A influência do patriarca, contudo, se mantinha intacta por aqui, mesmo fora do posto formal de dirigente. 

Tudo isso acontece porque, com o funcionamento partidário sustentado por comissões provisórias - ou seja, por comandos indicados pelas instâncias superiores das legendas e não por escolha dos próprios filiados em processos internos, o que constituiria diretórios eleitos -, impera a vontade do “rei”. Desagradou, está fora. Há também aqueles que perdem espaço não por desagrado, mas por outros interesses de ordem igualmente pragmática.  

Moeda de troca

Após a aprovação da cláusula de desempenho, em 2017, ser deputado federal virou praticamente critério de seleção para comandar partidos em muitos estados, inclusive no Ceará. O cargo tornou-se mais importante do que a liderança que determinados nomes poderiam ter sobre as suas legendas. 

Por isso, não de hoje, há partidos que representam tão pouco. Tratados como mera formalidade nos processos eleitorais, muitos passam a não ser mais do que isso. Para além das eleições, são usados também como moeda de troca.

É o que faz o “Centrão”, grupo de siglas no qual está o PTB, fiel da balança para garantir governabilidade e, portanto, perpetuador do fisiologismo na política brasileira. Quem ganha? Os “donos”. As perdas, estas sim, são compartilhadas.

= = = = =

Requisitos
Repita fielmente a passagem do excerto compreendida entre "Tudo isso acontece" e "as suas legendas.", incluindo ambos os extremos. As entradas que se seguem a este excerto são dispensáveis.

Dados de posição de palavras e itens
= = = = =

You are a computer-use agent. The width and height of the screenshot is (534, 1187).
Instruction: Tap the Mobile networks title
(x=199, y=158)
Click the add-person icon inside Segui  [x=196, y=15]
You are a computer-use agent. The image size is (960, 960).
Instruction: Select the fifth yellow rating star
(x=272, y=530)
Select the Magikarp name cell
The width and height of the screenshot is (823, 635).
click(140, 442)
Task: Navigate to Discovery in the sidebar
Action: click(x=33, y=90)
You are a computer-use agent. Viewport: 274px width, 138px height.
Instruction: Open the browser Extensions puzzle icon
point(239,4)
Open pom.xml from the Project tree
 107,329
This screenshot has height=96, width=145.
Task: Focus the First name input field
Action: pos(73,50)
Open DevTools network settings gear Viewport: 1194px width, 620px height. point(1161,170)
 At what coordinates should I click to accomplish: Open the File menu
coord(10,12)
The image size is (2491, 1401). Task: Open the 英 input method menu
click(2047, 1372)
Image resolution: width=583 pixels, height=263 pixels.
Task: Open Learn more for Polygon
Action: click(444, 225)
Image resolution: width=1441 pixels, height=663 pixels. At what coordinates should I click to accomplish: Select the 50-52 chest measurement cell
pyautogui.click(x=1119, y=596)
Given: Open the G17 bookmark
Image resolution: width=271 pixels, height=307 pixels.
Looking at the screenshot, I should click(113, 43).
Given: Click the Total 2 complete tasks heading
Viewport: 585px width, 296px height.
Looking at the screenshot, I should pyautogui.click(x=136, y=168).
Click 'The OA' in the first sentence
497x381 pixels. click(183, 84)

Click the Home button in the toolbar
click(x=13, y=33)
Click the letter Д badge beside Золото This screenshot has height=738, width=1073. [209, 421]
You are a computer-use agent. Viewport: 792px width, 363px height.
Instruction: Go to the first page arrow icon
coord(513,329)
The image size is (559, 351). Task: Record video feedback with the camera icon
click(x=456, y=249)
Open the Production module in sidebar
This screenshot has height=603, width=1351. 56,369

= = = = =

Resposta
Tudo isso acontece porque, com o funcionamento partidário sustentado por comissões provisórias - ou seja, por comandos indicados pelas instâncias superiores das legendas e não por escolha dos próprios filiados em processos internos, o que constituiria diretórios eleitos -, impera a vontade do “rei”. Desagradou, está fora. Há também aqueles que perdem espaço não por desagrado, mas por outros interesses de ordem igualmente pragmática.  

Moeda de troca

Após a aprovação da cláusula de desempenho, em 2017, ser deputado federal virou praticamente critério de seleção para comandar partidos em muitos estados, inclusive no Ceará. O cargo tornou-se mais importante do que a liderança que determinados nomes poderiam ter sobre as suas legendas.